Exercise requirements
a. Answer these questions from the soft starter article, one line each:
(i) When a standard AC induction motor starts across the line, how many times its full-load current does it draw in the first few cycles?
(ii) What does a soft starter insert between the supply and the motor?
(iii) To what is motor torque proportional?
b. Carry on the soft starter article from its final sentence.

Passage given
=====

When a standard AC induction motor starts across the line, it draws between six and ten times its full-load current in the first few cycles. For a 75 kW motor pulling 140 A at full load, that initial surge can exceed 1,000 A. This inrush is brief, but it is not harmless. It generates large electromagnetic forces inside the stator windings, sends mechanical shocks through shafts and drive trains, and can drag down the supply voltage enough to affect other equipment on the same bus.

Soft starters address this by inserting a set of thyristors between the supply and the motor, then gradually increasing the voltage applied to the motor terminals during startup. The result is a controlled ramp from near-zero to full voltage, reducing both the inrush current and the torque spike that comes with it.

This article explains the three main control strategies a soft starter uses during the startup sequence, how they differ in behavior and application, and which parameters matter most when commissioning a system.

1. The Physics: Why Startup Is a Stressful Event

Three distinct problems occur simultaneously during direct-on-line (DOL) motor startup.

The first is electrical stress. The motor, before it begins rotating, looks almost like a short circuit to the supply. Current floods in at magnitudes far above normal operation, constrained mainly by the impedance of the supply cables and the motor windings themselves.

The second is mechanical stress. Motor torque is proportional to the square of the applied voltage. At full voltage, the torque developed can be two to three times the rated torque. This sudden jerk travels along the shaft, through the coupling, and into the driven equipment, causing fatigue in belts, chains, gearboxes, and mechanical seals.

=====

Dataset excerpts

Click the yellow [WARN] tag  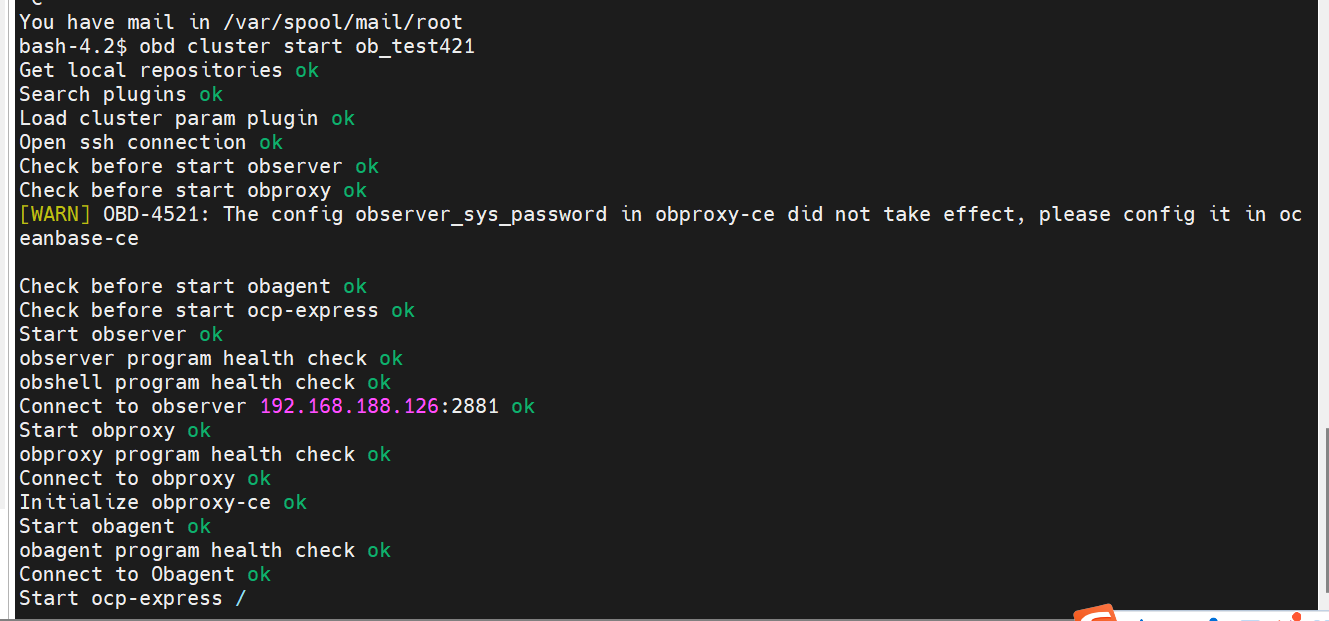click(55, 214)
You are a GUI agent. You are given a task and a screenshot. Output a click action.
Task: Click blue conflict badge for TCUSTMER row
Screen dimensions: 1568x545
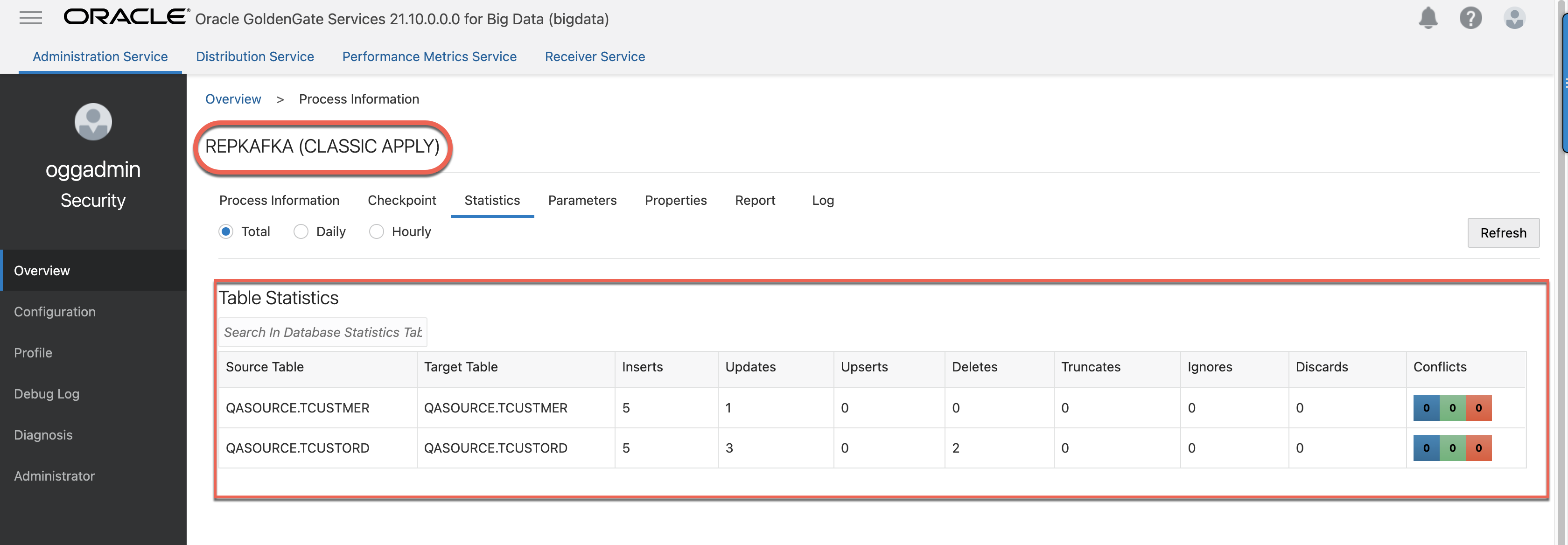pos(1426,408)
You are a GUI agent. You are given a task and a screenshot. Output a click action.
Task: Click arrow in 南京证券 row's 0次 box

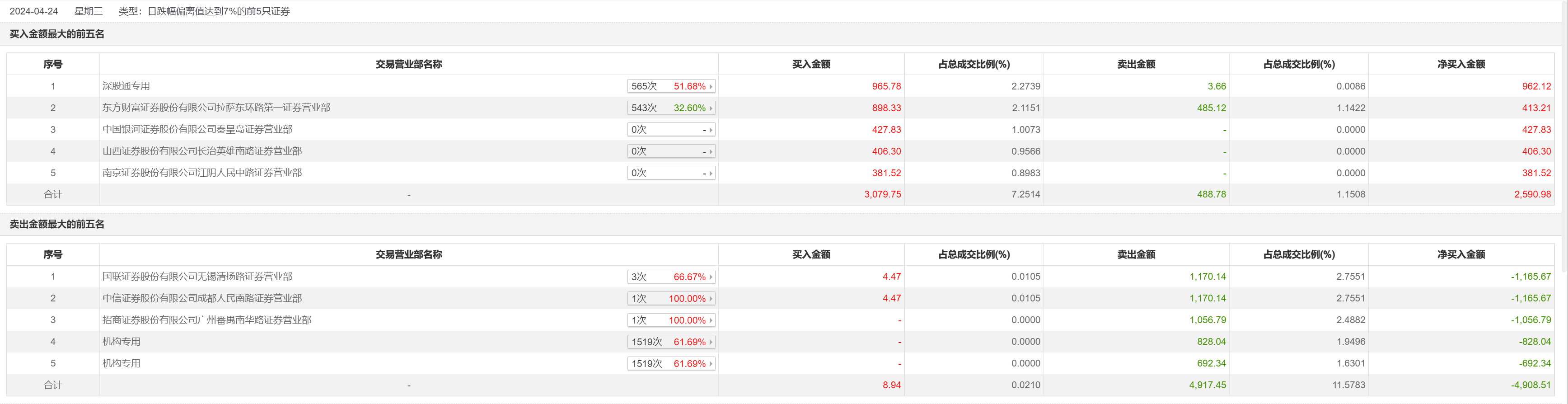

=====

Set of answers
a.
(i) Between six and ten times its full-load current.
(ii) A set of thyristors.
(iii) The square of the applied voltage.

b.
Key relationship: torque is proportional to the square of applied voltage. Reducing voltage by 50% reduces current by 50%, but reduces available torque by 75%.

The third is thermal stress. Each start dissipates heat in the rotor bars proportional to the square of the current. Frequent DOL starts accumulate heat faster than the motor can dissipate it, shortening winding insulation life.

Soft starters reduce all three simultaneously by limiting how quickly voltage, and therefore current and torque, are allowed to rise.

Fig. 1 — Stator windings inside an AC induction motor. Large inrush currents generate electromagnetic forces that fatigue winding insulation over repeated starts. (CC BY-SA, Wikimedia Commons)

2. How a Soft Starter Controls Voltage

A soft starter uses one pair of back-to-back thyristors (SCRs) in each of the three AC supply phases. By controlling the firing angle of each thyristor, the proportion of each AC half-cycle that is passed to the motor can be varied from nearly zero to 100 percent.

At the beginning of a start, the firing angle is set so that only a small portion of each voltage half-cycle reaches the motor. The controller then advances the firing angle progressively, increasing the effective RMS voltage seen at the motor terminals until full voltage is reached. At that point, a bypass contactor closes and the thyristors drop out of the circuit entirely, eliminating conduction losses during steady-state operation. This moment is referred to as the Top of Ramp, or TOR.

Fig. 2 — A power thyristor (SCR). Soft starters use one pair of these back-to-back in each AC phase to progressively control motor voltage. (CC BY-SA, Wikimedia Commons)

The way the controller decides how to advance the firing angle gives rise to three distinct startup strategies: voltage ramp control, current limiting, and torque control.

3. Voltage Ramp Mode

Voltage ramp is the simplest and most commonly used startup strategy. The controller increases the output voltage linearly from a user-defined initial voltage to full supply voltage over a set ramp time.

Parameters

Initial voltage: Typically set between 30% and 50% of rated supply voltage. Setting this value too low (for example, 20%) produces a starting torque of only 4% of rated, which is insufficient to overcome the static friction of most loads and the motor will stall. The correct initial voltage is the lowest value that reliably produces rotation from standstill.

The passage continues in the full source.